Hermann Hähnle
Hermann Hähnle (5 June 1879 – 25 October 1965) was a German engineer, bird conservationist, and cinematographer who produced films on bird conservation. He was the son of Lina Hähnle, who was known as the "bird mother" for her work in bird conservation in Germany and the founding of the Bund für Vogelschutz which he headed in later life.

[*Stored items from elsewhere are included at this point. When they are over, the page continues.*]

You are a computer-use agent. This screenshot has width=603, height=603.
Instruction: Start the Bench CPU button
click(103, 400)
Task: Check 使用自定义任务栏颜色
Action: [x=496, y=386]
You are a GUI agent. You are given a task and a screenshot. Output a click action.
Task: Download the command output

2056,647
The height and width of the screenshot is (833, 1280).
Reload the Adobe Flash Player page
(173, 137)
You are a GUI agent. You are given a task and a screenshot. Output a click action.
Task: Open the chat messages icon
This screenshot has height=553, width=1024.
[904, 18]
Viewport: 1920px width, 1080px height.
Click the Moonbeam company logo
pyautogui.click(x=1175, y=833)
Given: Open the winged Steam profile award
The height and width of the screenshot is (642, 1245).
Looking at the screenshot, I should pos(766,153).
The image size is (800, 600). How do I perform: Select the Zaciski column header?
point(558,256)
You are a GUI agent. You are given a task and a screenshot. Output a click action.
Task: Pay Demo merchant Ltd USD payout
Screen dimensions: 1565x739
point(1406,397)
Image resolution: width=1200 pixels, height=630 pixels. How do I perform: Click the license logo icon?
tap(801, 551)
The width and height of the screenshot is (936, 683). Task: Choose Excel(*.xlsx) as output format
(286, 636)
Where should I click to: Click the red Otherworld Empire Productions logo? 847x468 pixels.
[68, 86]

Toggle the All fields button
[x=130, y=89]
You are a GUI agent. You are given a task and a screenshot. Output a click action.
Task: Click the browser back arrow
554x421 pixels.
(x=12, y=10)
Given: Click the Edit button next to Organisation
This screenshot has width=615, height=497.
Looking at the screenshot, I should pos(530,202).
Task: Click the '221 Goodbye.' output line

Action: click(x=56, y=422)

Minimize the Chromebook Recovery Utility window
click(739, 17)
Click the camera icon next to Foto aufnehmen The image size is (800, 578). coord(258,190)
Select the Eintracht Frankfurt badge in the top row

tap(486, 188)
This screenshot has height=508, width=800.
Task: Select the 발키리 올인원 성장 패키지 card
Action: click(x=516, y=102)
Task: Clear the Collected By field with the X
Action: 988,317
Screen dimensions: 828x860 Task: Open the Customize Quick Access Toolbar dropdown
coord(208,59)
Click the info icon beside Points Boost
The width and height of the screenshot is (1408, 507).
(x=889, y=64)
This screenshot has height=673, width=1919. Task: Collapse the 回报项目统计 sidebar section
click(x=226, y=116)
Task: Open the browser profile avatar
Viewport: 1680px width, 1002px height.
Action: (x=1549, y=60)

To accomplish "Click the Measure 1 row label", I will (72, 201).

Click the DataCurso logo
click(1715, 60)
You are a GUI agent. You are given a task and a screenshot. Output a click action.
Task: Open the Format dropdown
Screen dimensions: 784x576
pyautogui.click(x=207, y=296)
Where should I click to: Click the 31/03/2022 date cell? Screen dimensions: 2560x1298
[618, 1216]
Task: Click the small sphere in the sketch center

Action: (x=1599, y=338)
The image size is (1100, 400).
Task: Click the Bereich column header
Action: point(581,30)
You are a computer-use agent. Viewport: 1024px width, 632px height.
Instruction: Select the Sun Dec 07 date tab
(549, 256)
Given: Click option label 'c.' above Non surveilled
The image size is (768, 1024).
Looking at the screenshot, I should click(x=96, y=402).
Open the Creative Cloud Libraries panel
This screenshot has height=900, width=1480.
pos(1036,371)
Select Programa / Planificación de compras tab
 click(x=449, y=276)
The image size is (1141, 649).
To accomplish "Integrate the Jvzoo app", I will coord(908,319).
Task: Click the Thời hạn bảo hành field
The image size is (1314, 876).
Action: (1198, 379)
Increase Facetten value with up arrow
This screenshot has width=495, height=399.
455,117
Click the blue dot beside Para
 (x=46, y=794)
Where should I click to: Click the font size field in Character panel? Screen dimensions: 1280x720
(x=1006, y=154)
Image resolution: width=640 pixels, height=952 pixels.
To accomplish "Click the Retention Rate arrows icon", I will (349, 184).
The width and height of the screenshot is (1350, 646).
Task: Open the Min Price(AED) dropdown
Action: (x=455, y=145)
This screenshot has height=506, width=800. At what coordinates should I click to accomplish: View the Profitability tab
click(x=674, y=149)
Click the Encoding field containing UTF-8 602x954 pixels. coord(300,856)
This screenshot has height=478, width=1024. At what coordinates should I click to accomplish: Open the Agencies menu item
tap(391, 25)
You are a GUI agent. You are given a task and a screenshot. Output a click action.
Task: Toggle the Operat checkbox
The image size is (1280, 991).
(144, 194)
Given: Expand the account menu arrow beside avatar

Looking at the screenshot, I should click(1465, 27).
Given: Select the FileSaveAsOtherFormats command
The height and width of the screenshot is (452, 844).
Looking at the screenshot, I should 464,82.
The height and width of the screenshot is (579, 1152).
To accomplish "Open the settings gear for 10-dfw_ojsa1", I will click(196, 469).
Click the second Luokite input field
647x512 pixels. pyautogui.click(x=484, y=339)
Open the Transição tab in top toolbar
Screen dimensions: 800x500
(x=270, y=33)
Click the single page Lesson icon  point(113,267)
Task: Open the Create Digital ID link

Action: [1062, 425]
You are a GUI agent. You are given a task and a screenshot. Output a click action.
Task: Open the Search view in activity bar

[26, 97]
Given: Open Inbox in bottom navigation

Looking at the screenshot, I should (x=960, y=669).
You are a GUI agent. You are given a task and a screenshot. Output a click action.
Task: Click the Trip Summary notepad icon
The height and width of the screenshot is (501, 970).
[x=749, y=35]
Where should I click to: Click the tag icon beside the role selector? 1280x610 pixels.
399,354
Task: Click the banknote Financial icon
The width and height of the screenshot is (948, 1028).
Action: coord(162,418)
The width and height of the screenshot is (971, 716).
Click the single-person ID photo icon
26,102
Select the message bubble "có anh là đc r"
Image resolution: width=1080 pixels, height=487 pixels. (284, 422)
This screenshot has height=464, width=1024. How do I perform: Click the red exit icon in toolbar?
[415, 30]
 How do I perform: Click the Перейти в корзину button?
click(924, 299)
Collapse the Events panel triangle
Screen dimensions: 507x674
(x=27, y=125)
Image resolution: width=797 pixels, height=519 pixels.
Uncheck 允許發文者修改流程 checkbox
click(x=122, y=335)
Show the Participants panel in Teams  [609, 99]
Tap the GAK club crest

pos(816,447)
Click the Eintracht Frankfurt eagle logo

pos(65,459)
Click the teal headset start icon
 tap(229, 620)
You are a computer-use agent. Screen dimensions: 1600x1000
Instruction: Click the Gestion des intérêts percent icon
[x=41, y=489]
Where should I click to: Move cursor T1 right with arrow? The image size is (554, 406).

Hähnle was born in Giengen an der Brenz, the fifth child of factory owner and privy councillor Hans and the renowned bird conservationist Lina Hähnle. The family moved to Stuttgart where he was educated at the Eberhard-Ludwig-Realgymnasium before going to Stuttgart Technical University. In 1906 he worked at his father's wool factory Vereinigte Filzfabriken Giengen. He became a senior engineer and in 1928 he married Gertrud Bergmann of Karlsruhe. He was an avid skier and took an interest in photography. Hähnle's financial means allowed him to take to cine photography at a time when it was expensive. He shot family videos from 1901 and took his first stereoscopic images in 1902. In 1899 he owned a 35 mm Kine-Messter Camera which could take 90 seconds of video. He later shifted to colour and used the Autochrome Lumière and Arthur Traube's Uvachrome processes. He also experimented with telephoto equipment. He began to follow the wildlife photographers Carl-Georg Schillings and Georg E. F. Schulz. He began to give lectures along with his mother in schools from 1906 with his films and photographs as part of programs of the German Society for Bird Protection that his mother had founded. He filmed the wild bison of the forests of Białowieża just at the start of the First World War. He took a special interest in photographing rare and endangered fauna. At that time, egrets were threatened by the plume trade and one of his well known films was on the great egrets of Dobruja ("Edelreiher in der Dobrudscha", 1918). In 1920 he made a film on lapwings whose eggs were used for food. He shifted to color film in 1937. After the death of his mother, he became the head of the bird protection society. He also continued to head an electricity utility company that he founded. As an engineer he was involved in innovations and had nearly 200 patents. In the field of bird conservation, he worked on solutions to the problem of electrocution of birds on high-voltage lines.[1] He made nature films a popular genre of documentary films.[2]
References
- ^ Helfer, Hermann (1954). "Hermann Hähnle: zum 75. Geburtstag am 5. Juni 1954". Ornithologische Mitteilungen. 6: 101–103.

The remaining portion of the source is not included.